The hour came at last. He fixed on his boy
a glance of loving recognition, and the tender
light faded away; in its place there came a film,
and all was over.

II.

Arthur Bentmore had not completed his
thirteenth year when his father died. He was tall
for his age, with small and well-cut features. The
mouth was full and handsome; but the
compressed lips, and square chin, indicated
firmness, whilst the singularly prominent eyes had
in them a thoughtful abstraction unusual in one
so young. I had learnt from Mr. Gillies, his
schoolmaster (whom I had met more than once
by his father's bedside), that he was studious and
persevering, though not particularly clever; and
from the father himself, that he was dutiful and
obedient in no ordinary degree. But my own
observations had served rather to puzzle than to
enlighten me, although at one conclusion I had
arrived, namely, that he was reserved even to
secretiveness. His nature seemed to be one of those
which, to open at all, must be wrenched open.

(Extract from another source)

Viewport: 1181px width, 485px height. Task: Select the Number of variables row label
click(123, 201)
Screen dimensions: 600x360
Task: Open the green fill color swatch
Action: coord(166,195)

His father's affairs were set in order with as
little delay as possible. When all was sold,
scarcely enough remained to pay the funeral
nnd other necessary expenses; nothing whatever
towards defraying Mr. Moreen's debt. I had
clothed the boy in decent mourning, and paid
his small arrears of schooling myself, taking
him for the moment into my own lodging; and
now I felt it was time to think of putting him
in some way of earning an independent livelihood;
but it was not without the utmost
difficulty and considerable exercise of patience, that
I wrung from him the confession that he would
rather be an upholsterer than a servant.

I took him to Mr. Moreen, whom I had long
been in the habit of attending professionally,
and who I believed had a real regard for me.
I would make an attempt in that quarter. After
all, it could but fail.

Mr. Moreen was a huge, sturdy, ruddy-faced
giant, working hard, living generously, doing
business, as business should be done, in a
business-like way. He piqued himself on the quality
of his materials, and the excellence of his
workmanship, and was wont to look with an eye of
something like contempt on any work but his
own. Though as straightforward, shrewd, and
experienced a tradesman as London ever
produced, he was completely under the thumb of
his wife. He came down to us now, from the
comfortable meat tea he had been enjoying with
Mrs. M. (as he respectfully called her) and the
children, wiping the crumbs from his mouth as
he entered. He smiled on seeing me; but cast
a sharp glance of something like disfavour on
my companion; who, pale and slender, looked
above his station in his new mourning suit,
relieved by an inch or two of his father's gold
chain, that peeped from his waistcoat. I said
it had been his late foreman's last wish that his
son should be brought up to the trade he had
followed himself, and that he had not been
without hope that Mr. Moreen would permit the
boy to be in his shop, at least for a while.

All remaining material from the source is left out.